Un altro aspetto cruciale della malattia di Parkinson è lo stress ossidativo, che sembra essere interconnesso con il ruolo dell’RNA. Lo stress ossidativo provoca danni sia al DNA che all’RNA, causando mutazioni e alterazioni nelle normali funzioni cellulari. In condizioni di stress, è stato osservato che l’RNA può formare aggregati temporanei noti come granuli di stress. Questi granuli possono sequestrare proteine come l’α-sinucleina, contribuendo alla formazione di aggregati patogeni e aggravando ulteriormente la neurodegenerazione.

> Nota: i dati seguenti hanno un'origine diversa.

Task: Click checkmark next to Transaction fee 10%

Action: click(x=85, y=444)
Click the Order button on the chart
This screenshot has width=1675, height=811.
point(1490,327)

Fornire nuove informazioni sulle fasi iniziali della malattia
Recentemente è stato proposto che i cambiamenti nell’RNA circolante nel sangue potrebbero essere utilizzati come biomarker per diagnosticare precocemente la malattia di Parkinson. Piccole molecole di RNA, come i miRNA, possono essere rilevate nel plasma e nel liquido cerebrospinale e mostrano profili alterati nei pazienti con Parkinson rispetto ai soggetti sani. L’identificazione di questi RNA potrebbe non solo migliorare la diagnosi, ma anche fornire nuove informazioni sulle fasi iniziali della malattia.
Le scoperte sul legame tra RNA e aggregati di α-sinucleina offrono interessanti prospettive per lo sviluppo di nuove terapie. L’idea di interferire con queste interazioni attraverso farmaci o terapie genetiche sta guadagnando terreno. Ad esempio, si sta studiando l’uso di molecole antisenso che possono bloccare specifici RNA coinvolti nella formazione degli aggregati. Questi approcci mirano a prevenire o rallentare la progressione della malattia modulando direttamente il ruolo dell’RNA.
Le terapie geniche basate sull’RNA, come l’utilizzo di siRNA (small interfering RNA) o di miRNA, potrebbero essere sfruttate per regolare l’espressione delle proteine implicate nella malattia di Parkinson. Questi approcci mirano a ridurre l’accumulo di α-sinucleina tossica o una struttura modulare delle vie cellulari che portano alla neurodegenerazione. Sebbene si tratti di strategie ancora in fase sperimentale, rappresentano una promessa nel trattamento delle malattie neurodegenerative.
L’integrazione delle strutture di RNA nello studio della malattia di Parkinson rappresenta una nuova frontiera della ricerca. Mentre fino a poco tempo fa l’attenzione era focalizzata principalmente sui meccanismi proteici, ora si sta comprendendo che l’RNA potrebbe giocare un ruolo chiave nella formazione degli aggregati e nella progressione della malattia. Con ulteriori studi e sviluppi, potrebbe diventare possibile sfruttare l’RNA non solo come biomarcatore, ma anche come bersaglio terapeutico per trattare e prevenire il Parkinson.